誰も動けない。誰も次の一手を言い出せない。
後悔と、自責と、怒りが空回りしている。
――パンッ!!
乾いた音が響いた。
俺が手を叩いた音だ。
「はい、お通夜ムードはそこまでです」
俺は二人の間に割って入り、腰に手を当てて言い放った。
「落ち込んでいる暇があったら、動きますよ。お二人さん」
「……ノワール?」
「黒ウサギ……貴様、何とも思わんのか。リュウが攫われたんじゃぞ」
ガランドが信じられないものを見る目で俺を見る。
冷たい? そう見えるかもしれない。
でも、ここで俺まで泣き崩れたら、誰がリュウを助けに行くんだ?
「思ってますよ。犯人を八つ裂きにしてやりたいくらいにはね」
俺は努めて冷静に、事務的な口調で続けた。
「ですが、泣いていてもリュウは帰ってきません。これは緊急事態(インシデント)です。最優先事項は『人質の安全確保』と『奪還』。責任の所在を追求するのは、全てが終わってからです」
俺はガランドの前に立ち、彼を見上げた。
「ガランド様。あなたはミスをしました。それは事実です」
ガランドの肩がビクリと震える。
「ですが、ミスをした部下(ここでは祖父だが)がすべきことは、部屋の隅で縮こまって反省文を書くことじゃありません」
「……」
「『リカバリー』です。自分のミスは、自分で取り返す。それが仕事の流儀でしょう?」
元社畜の持論だ。
失敗した社員を責めても、売り上げは戻らない。
必要なのは、「どうやって穴埋めするか」を考え、即座に行動することだ。
「あなたは伝説の勇者だ。その鼻と勘は、まだ錆び付いちゃいないはずだ。犯人の魔力の残滓、逃走経路……追えるのは、現場にいたあなただけです」
俺の言葉に、ガランドがハッと顔を上げた。
その瞳に、消えかけていた闘志の火が宿る。
「……そうじゃな。わしが、このまま引き下がるわけにはいかん」
ガランドが立ち上がる。
その全身から、再び覇気が溢れ出す。
「黒ウサギ……いや、ノワールよ。
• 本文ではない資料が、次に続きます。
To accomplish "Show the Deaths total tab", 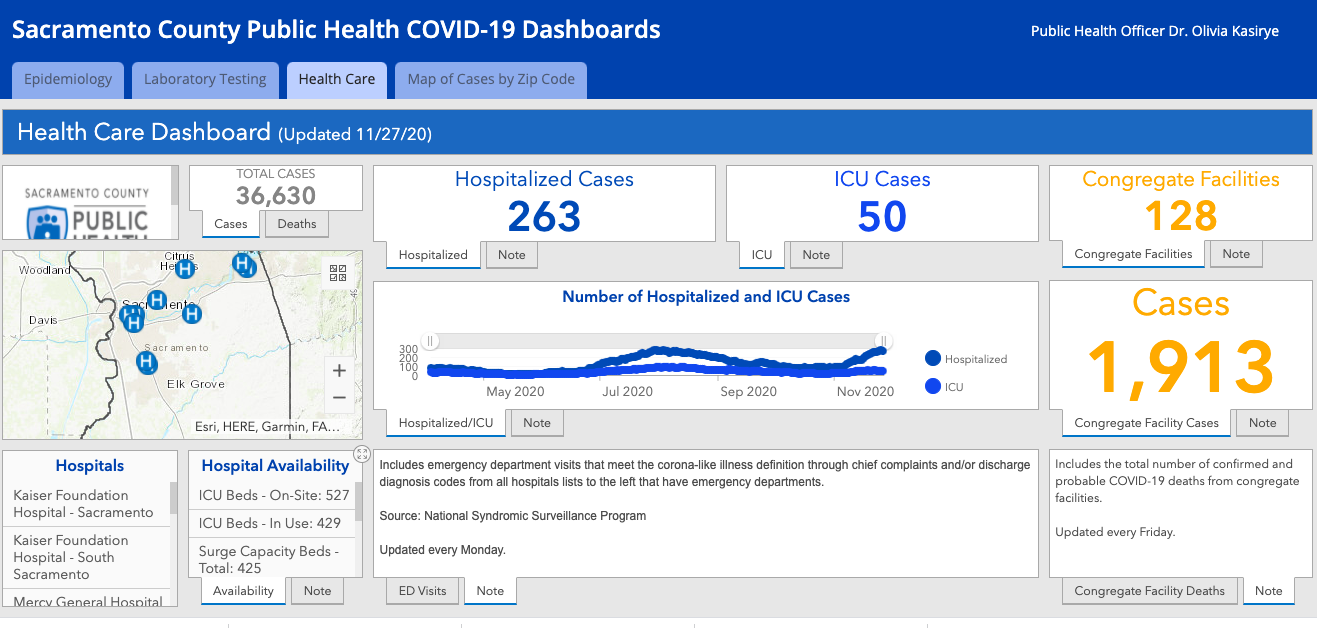I will click(x=297, y=224).
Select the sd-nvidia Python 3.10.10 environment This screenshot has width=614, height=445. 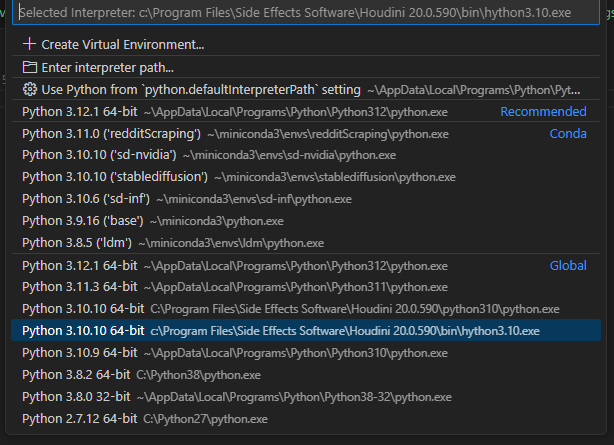[x=306, y=155]
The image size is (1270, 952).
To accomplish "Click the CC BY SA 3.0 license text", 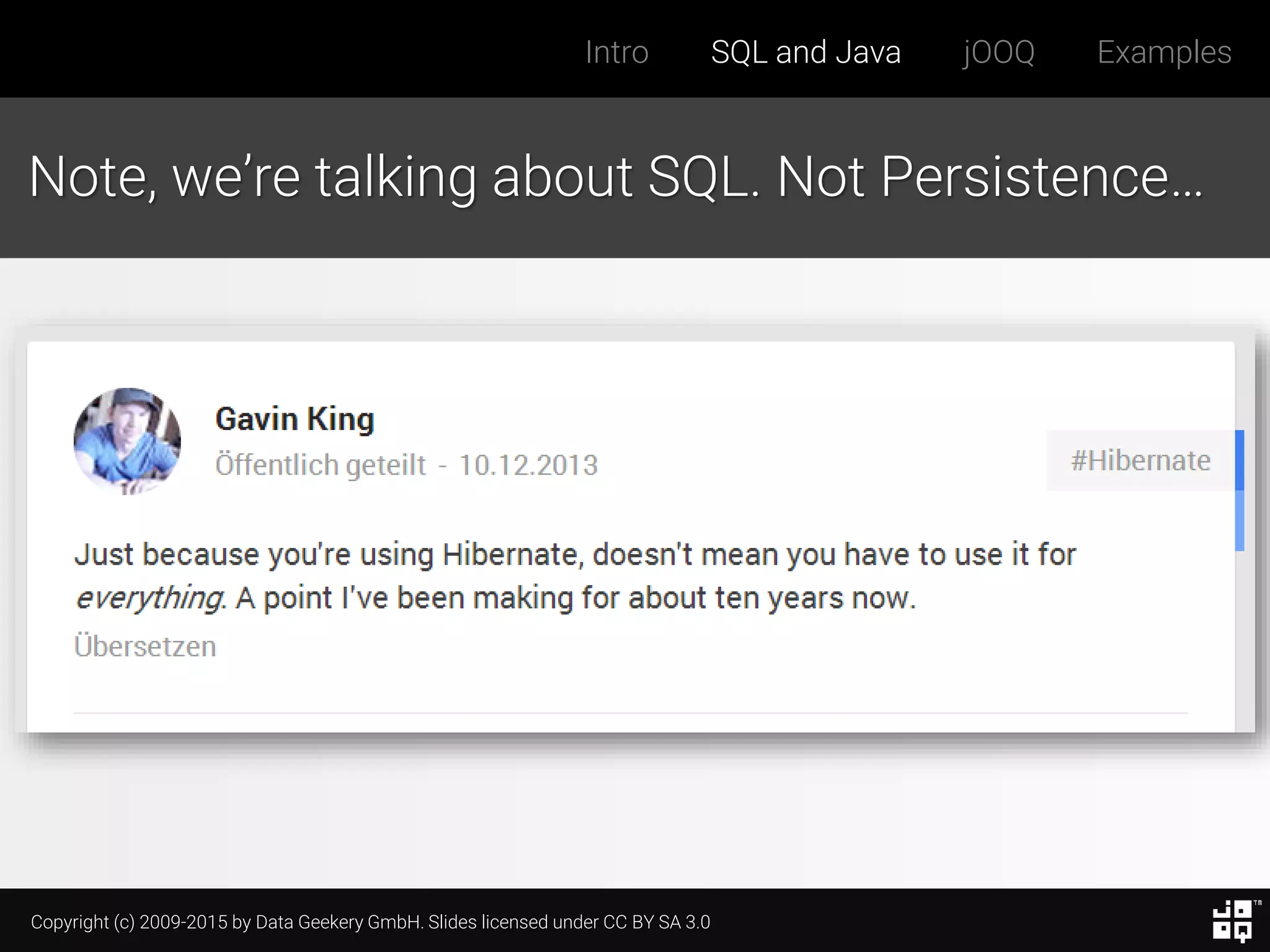I will pos(656,922).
礼を言う。目が覚めたわ」
「お礼はリュウを取り戻してからにしてください。……ボスも、闇雲に暴れるのは禁止です」
俺はアレクセイに向き直った。
「犯人はおそらく、希少生物の密売を行う闇ギルド『黒い牙』です。昨日の監査の際、森の方角から視線を感じていましたから」
「……気づいていたのか?」
「ええ。ですが、まさか師匠がいる庭に手出ししてくるとは想定外でした。……敵は相当なプロか、命知らずの馬鹿です」
俺はニヤリと笑った。
笑っているが、腸は煮えくり返っている。
俺の大事な新入社員(リュウ)を、金儲けの道具にしようなどと。
絶対に許さない。ブラック企業の人事権限(暴力)を行使してでも、連れ戻す。
「行きますよ。最強の勇者(パパ)と、伝説の師匠(ジジ)と、社畜の魔物(ママ)。……史上最強の奪還チームの結成です」
「……ああ。そうだな」
アレクセイが剣を握り直す。その顔からは焦りが消え、冷徹な戦士の表情に戻っていた。
「行くぞ、師匠、ノワール。……俺たちから家族を奪った愚か者に、絶望を教えてやる」
「おうよ! わしの可愛い孫に指一本でも触れておったら、ミンチにしてくれるわ!」
ガランドがハンマーを担ぎ上げる。
屋敷を出る三つの影。
誘拐犯たちは、まだ知らない。
自分たちが盗んだ「宝」には、世界で最も怒らせてはいけない三人の守護者がついていることを。
そして、その中には、物理最強の二人を操る、もっとも恐ろしい「管理者」がいることを。